Так и не открывая глаз, боясь глянуть на дело рук своих, Иван уронил оружие, как палку, дулом вниз, левой рукой нащупал ствол сосны, затем прислонился к нему плечом, постоял несколько мгновений и стал сползать вниз, на землю, будто не он брата, а его самого сейчас расстреляли намертво…

* * * *

С закрытыми глазами, он лежал в неудобной позе под деревом ещё долго, даже и неизвестно сколько, пока сквозь остановившееся сознание не прорезался голос Алейникова:

— Савельев?! Живой? Ранен, что ли?

Иван с трудом разлепил веки, увидел Якова. На плече висел у него немецкий автомат, сам он стоял над трупом Фёдора и зачем-то переворачивал его сапогом со спины на живот. По краю поляны гуськом шли партизаны, некоторые несли какие-то портфели, сумки, связки бумаг и даже чемоданы. «Ага, это всё… документы той самой фашистской разведгруппы», — подумал Иван.

— Я приказал живьём! — проговорил Алейников, строго глядя теперь на Ивана.

— По возможности, ты сказал, — ответил Савельев вялым, неприятным для самого себя голосом и кивнул на убитых партизан: — Это он их, Фёдор.

— Ты не оправдывайся, — уже не так сердито произнёс Алейников.

— А что мне оправдываться перед тобой?
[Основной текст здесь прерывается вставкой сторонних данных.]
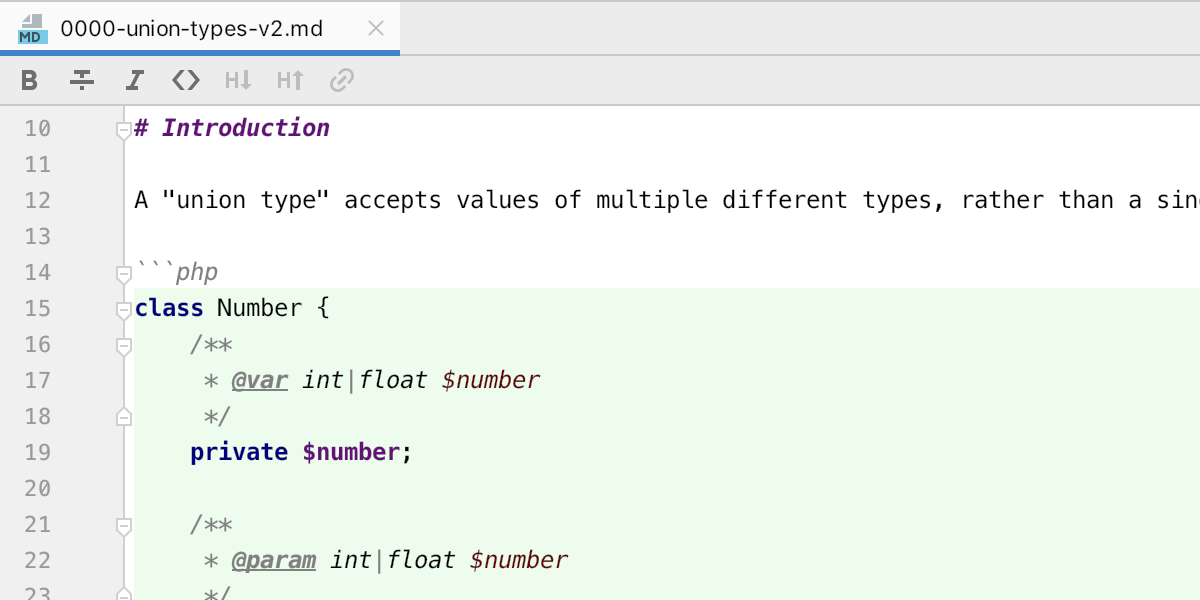This screenshot has width=1200, height=600.
Task: Click the @var tag link
Action: click(260, 380)
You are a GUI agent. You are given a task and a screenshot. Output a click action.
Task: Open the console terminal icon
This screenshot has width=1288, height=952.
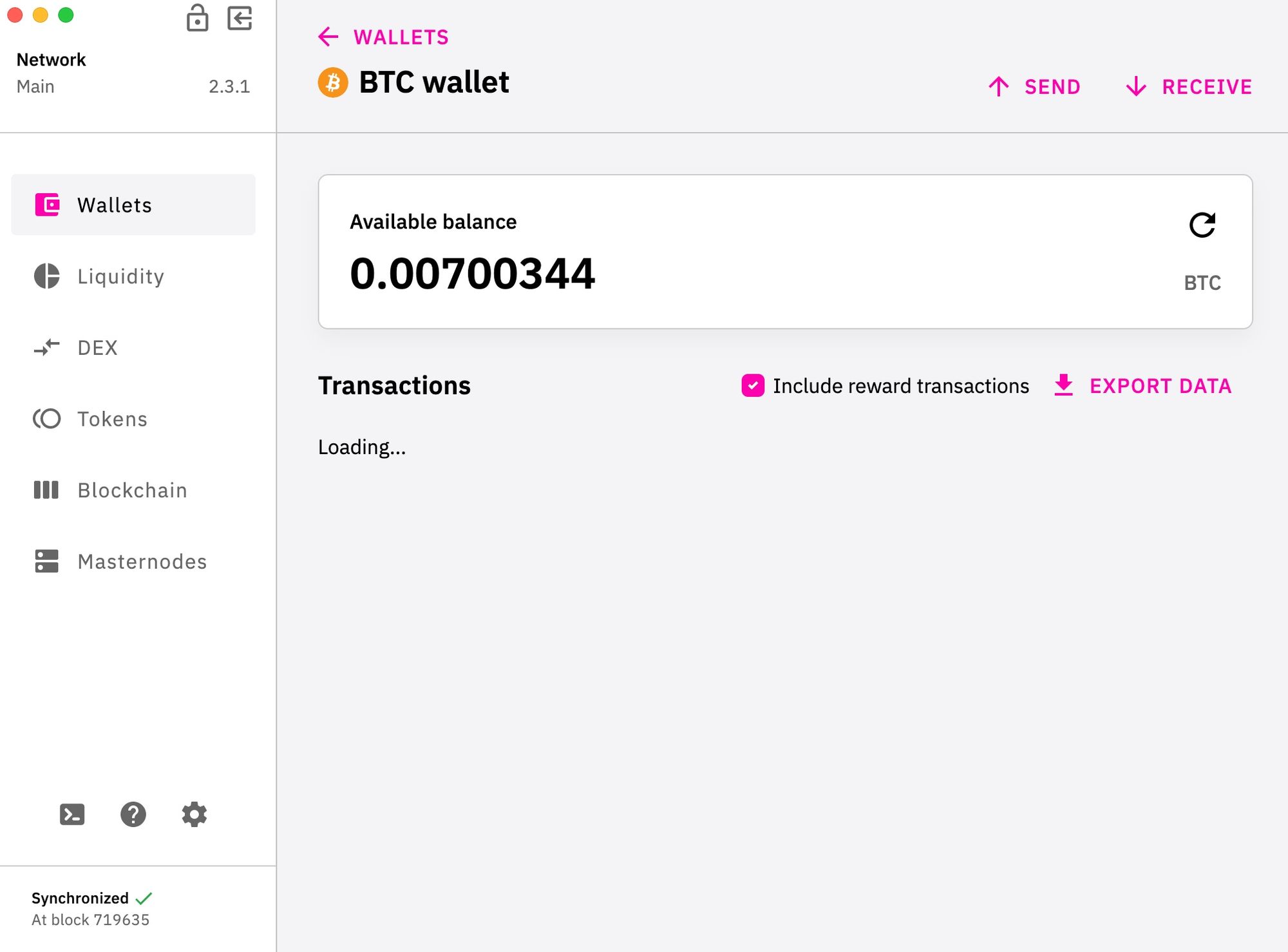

Может, мне перед собой надо, а?

Партизаны всё шли гуськом, не обращая на них внимания, не поворачивая даже головы, шли молчаливые и усталые, как косари или пахари после целого дня тяжёлой работы. Лишь Олька Королёва на ходу глянула на Алейникова и Ивана, тоже прошла.

Четверо партизан пронесли на носилках какого-то человека, укрытого немецкой шинелью. Очевидно, Подкорытова, шестоковского старосту.